1

Consider the following hash function based on RSA. $M_i < n$. The hash value of a message consisting of two blocks is calculated by

$H(M) = H(M_1,M_2) = ((M_1^e\ mod\ n)\ XOR\ M_2)^e mod\ n$

Q1.Does this hash function can produce fixed output size?

My answer: Because any output is limited to the modulus(n), the hash function can produce fixed output size?(I think of it for a long time, but I still wonder about it)

Q2.Is the hash function easy to calculate?

My answer: Because the hash function just contain encryption and XOR operations, it is easy to calculate.(Is it right or completed?)
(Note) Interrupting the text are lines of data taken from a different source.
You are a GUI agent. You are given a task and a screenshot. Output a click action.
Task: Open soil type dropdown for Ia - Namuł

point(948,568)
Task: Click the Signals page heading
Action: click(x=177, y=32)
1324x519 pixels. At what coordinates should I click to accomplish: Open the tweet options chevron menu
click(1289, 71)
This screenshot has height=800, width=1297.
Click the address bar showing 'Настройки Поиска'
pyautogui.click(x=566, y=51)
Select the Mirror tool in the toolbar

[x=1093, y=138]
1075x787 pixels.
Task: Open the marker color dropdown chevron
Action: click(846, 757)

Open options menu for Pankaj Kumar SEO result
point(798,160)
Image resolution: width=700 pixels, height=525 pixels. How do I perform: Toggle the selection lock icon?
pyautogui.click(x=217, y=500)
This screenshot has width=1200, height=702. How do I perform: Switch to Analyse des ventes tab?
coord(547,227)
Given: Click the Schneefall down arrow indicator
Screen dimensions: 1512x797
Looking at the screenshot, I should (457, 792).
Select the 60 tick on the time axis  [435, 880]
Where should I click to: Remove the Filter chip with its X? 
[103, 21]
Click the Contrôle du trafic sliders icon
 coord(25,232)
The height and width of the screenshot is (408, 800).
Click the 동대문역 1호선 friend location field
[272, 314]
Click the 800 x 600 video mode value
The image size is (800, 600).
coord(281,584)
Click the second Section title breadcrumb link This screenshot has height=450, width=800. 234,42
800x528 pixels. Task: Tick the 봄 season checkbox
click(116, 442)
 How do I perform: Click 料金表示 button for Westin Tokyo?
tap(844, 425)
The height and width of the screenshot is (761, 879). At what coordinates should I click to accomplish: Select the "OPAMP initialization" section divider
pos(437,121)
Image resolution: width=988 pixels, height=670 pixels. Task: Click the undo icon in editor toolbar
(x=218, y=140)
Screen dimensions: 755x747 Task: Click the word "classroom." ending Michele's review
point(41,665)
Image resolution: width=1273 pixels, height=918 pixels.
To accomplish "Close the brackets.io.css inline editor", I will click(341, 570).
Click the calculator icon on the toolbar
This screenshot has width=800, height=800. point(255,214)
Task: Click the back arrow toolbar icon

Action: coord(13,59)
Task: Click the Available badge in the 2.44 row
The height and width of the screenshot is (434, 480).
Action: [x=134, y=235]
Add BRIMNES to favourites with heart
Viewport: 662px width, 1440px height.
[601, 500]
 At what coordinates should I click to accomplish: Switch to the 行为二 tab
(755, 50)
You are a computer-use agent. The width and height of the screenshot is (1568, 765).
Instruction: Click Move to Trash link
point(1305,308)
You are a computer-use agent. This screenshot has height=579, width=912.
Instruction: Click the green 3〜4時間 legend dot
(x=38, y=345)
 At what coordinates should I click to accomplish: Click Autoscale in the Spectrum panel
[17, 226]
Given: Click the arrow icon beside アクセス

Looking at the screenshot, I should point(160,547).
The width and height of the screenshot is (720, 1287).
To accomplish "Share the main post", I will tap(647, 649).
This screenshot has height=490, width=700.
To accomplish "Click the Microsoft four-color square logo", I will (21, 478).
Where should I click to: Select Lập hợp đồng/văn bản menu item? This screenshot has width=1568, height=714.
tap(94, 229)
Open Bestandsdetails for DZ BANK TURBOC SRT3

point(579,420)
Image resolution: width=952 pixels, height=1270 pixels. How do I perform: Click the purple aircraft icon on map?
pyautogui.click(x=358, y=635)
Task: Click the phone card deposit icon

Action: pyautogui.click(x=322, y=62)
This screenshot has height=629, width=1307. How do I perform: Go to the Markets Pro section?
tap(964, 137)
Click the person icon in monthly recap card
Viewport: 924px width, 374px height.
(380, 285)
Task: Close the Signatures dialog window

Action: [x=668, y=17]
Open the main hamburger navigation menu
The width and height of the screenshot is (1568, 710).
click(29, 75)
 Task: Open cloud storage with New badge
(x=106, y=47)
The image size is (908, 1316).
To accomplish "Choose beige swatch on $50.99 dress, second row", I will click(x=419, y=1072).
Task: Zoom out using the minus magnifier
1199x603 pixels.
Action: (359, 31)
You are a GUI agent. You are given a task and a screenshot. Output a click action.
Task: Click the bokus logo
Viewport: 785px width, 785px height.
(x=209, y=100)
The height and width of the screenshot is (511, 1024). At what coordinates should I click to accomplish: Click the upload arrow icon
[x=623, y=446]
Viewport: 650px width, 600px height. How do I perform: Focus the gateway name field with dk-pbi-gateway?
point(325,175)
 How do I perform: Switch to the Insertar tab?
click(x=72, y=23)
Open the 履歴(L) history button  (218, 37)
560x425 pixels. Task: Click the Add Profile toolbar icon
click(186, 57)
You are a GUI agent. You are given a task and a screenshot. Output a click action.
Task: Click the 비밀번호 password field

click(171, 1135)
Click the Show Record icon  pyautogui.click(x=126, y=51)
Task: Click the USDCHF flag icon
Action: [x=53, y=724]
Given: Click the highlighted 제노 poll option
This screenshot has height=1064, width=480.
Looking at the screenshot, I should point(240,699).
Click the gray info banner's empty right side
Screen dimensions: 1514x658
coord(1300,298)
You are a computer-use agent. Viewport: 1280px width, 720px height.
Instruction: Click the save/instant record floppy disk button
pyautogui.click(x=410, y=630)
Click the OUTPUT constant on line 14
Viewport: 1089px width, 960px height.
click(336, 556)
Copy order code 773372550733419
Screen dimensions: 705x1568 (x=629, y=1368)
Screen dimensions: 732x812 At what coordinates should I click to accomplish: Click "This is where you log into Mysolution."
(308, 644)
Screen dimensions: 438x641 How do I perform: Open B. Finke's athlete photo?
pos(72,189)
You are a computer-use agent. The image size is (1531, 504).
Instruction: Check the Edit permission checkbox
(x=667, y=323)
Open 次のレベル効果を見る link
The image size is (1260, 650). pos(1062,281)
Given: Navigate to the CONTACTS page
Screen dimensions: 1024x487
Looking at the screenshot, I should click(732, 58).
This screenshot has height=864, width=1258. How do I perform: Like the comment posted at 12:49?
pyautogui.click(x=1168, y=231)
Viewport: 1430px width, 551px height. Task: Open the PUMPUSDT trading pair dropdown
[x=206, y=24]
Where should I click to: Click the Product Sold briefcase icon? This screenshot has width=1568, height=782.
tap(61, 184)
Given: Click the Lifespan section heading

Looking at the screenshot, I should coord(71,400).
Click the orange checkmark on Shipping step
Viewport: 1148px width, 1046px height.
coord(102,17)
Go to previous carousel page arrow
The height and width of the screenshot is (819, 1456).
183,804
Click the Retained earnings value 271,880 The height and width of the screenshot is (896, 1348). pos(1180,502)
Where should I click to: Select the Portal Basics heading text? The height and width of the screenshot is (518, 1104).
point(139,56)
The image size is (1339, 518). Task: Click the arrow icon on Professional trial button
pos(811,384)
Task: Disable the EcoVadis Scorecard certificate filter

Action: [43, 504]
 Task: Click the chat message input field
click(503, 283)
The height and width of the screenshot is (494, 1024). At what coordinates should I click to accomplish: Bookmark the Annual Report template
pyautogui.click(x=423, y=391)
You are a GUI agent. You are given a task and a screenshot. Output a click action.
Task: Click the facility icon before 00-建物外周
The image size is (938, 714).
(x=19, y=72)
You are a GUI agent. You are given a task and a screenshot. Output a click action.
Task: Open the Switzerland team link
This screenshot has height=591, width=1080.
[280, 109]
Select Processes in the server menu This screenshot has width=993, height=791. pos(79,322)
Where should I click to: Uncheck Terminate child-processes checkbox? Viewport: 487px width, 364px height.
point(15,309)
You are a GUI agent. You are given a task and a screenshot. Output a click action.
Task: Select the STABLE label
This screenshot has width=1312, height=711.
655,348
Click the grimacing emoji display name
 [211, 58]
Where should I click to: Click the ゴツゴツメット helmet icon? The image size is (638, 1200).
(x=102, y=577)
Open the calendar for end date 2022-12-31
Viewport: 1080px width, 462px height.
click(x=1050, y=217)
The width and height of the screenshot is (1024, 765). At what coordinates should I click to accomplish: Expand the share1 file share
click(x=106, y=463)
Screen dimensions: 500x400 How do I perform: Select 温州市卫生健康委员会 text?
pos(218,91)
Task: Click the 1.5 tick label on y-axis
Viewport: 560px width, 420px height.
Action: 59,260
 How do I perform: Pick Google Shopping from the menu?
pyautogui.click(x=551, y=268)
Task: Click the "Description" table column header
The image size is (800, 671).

  • Welcome to MS£. Please use Mathjax/Latex for the formulae in your question. See this excellent tutorial. – almagest Oct 01 '19 at 14:17
  • Thanks you very much! – Xiaoyu-2019 Oct 01 '19 at 14:22
  • This seems to be about RSA Digital Signatures or alternatively about the first crude attempts to use RSA for encryption. The problems were nothing to do with speed/efficiency, but were about insecurity. I agree with your answers to Q1, Q2. For Q3, the answer today would be Y provided the block size is not too long (eg 64 or 128 bits fine). Because "is it efficient?" usually means "is it efficient enough to be feasible with today's computers?" – almagest Oct 01 '19 at 14:28
  • Sorry, I had edited it. – Xiaoyu-2019 Oct 01 '19 at 14:30

1 Answers1

0

It's a weird chaining mode of RSA, and the output can be seen as a string of the length equal to that of $n$, as we output a number modulo $n$. So yes to Q1, provided you output a fully padded string.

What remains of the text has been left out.